Barkley East

Barkley East was founded in 1874 on the farm ‘Rocky Park’. The town was named after Sir Henry Barkley who was the Governor of the Cape until 1877.

The town is one of the coldest and highest places in South Africa, with regular snow in winter. Included within this area are the nearby settlements of Clanville, Clifford, Johnston’s Leap, Moshesh’s Ford, Motkop and Rhodes.

Little is known of the early years of the Jewish community, but a Jewish cemetery was consecrated in 1894. It is not known when the congregation was established.

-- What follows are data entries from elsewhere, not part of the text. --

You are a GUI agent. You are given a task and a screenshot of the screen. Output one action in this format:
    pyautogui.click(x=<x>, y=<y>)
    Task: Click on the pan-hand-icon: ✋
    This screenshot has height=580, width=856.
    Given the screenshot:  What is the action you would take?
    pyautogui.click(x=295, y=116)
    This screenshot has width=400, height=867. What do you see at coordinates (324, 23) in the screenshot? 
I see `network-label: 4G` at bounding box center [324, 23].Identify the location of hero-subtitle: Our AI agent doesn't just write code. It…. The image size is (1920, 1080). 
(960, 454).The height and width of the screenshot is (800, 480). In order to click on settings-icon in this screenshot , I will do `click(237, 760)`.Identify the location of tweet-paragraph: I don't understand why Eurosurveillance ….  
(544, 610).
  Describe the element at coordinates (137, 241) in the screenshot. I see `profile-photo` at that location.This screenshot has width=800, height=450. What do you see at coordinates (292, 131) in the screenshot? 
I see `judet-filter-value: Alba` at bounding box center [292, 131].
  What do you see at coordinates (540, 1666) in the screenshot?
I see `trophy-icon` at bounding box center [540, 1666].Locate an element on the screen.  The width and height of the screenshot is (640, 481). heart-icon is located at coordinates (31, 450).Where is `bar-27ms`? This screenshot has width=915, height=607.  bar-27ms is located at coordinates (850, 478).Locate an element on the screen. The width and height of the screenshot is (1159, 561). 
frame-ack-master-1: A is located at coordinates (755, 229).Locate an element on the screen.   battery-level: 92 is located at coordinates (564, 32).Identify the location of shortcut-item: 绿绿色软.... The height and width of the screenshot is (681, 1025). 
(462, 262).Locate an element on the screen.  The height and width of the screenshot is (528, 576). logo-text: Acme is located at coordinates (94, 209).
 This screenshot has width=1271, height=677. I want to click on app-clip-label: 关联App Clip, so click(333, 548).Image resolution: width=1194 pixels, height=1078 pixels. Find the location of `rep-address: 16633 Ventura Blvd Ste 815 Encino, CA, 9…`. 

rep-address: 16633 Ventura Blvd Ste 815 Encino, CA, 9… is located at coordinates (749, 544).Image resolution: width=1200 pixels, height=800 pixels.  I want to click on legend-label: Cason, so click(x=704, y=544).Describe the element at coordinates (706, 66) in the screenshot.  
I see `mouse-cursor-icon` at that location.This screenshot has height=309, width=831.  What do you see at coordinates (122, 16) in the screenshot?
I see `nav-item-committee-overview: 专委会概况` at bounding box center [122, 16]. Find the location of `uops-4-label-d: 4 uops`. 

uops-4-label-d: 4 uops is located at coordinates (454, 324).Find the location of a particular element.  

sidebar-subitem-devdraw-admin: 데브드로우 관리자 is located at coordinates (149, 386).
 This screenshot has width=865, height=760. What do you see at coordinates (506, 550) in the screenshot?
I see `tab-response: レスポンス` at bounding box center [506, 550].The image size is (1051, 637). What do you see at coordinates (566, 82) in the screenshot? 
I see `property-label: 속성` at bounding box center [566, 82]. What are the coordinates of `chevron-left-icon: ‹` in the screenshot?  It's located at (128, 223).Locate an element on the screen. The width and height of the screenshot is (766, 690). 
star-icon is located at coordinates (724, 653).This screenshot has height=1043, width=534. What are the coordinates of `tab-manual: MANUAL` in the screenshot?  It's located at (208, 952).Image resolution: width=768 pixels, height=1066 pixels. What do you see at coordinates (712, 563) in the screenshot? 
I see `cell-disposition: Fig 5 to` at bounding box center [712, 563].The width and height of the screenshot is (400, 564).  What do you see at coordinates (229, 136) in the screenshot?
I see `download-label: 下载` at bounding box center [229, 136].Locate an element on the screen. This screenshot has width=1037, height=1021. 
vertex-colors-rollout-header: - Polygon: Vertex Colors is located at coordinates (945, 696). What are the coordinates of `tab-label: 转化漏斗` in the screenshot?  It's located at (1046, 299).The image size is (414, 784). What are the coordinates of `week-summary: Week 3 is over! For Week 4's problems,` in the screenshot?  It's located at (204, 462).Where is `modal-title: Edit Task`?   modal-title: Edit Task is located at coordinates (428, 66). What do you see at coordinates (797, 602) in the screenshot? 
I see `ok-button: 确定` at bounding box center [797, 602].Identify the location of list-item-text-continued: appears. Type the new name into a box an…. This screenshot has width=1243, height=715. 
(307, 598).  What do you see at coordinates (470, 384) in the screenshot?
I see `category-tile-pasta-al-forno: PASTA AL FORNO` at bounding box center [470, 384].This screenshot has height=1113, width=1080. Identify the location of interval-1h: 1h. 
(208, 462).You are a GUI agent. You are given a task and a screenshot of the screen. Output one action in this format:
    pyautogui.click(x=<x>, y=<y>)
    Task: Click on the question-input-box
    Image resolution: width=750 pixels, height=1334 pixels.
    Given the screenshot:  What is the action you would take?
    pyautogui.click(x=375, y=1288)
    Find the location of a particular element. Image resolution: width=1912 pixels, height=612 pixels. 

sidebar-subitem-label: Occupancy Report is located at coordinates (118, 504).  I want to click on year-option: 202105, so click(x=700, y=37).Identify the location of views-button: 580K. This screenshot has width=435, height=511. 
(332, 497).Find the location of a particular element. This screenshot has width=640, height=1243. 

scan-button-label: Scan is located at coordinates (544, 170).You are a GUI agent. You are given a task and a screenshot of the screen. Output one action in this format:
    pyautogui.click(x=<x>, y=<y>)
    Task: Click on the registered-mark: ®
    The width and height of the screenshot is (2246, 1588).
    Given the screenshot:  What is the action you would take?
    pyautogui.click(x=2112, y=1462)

Some of the first Jews to settle in the town were Mr and Mrs Ellis Rosenberg, whose son was born here in 1889. The majority of Jews who established themselves in Barkley East were shopkeepers; there was also a hotelier, a tailor, a farmer and doctors.

Prominent residents included Norman Rosenberg, born in 1889, who served on the executives of both the South African Zionist Federation and the South African Jewish Board of Deputies.By 1939 there were only five families left in Barkley East and with the congregation struggling to survive in 1946, they donated a Sefer Torah to the Aliwal North Hebrew Congregation.

In 1904 there were 36 Jews in Barkley East; in 1936 there were 27. By 1943 there were 19 and in 1947 the number had dropped to four. In 1951 there were five and by 1980 only two Jews were living in Barkley East. Mr Lazar Bortz, the last Jew in the town, died in 1995.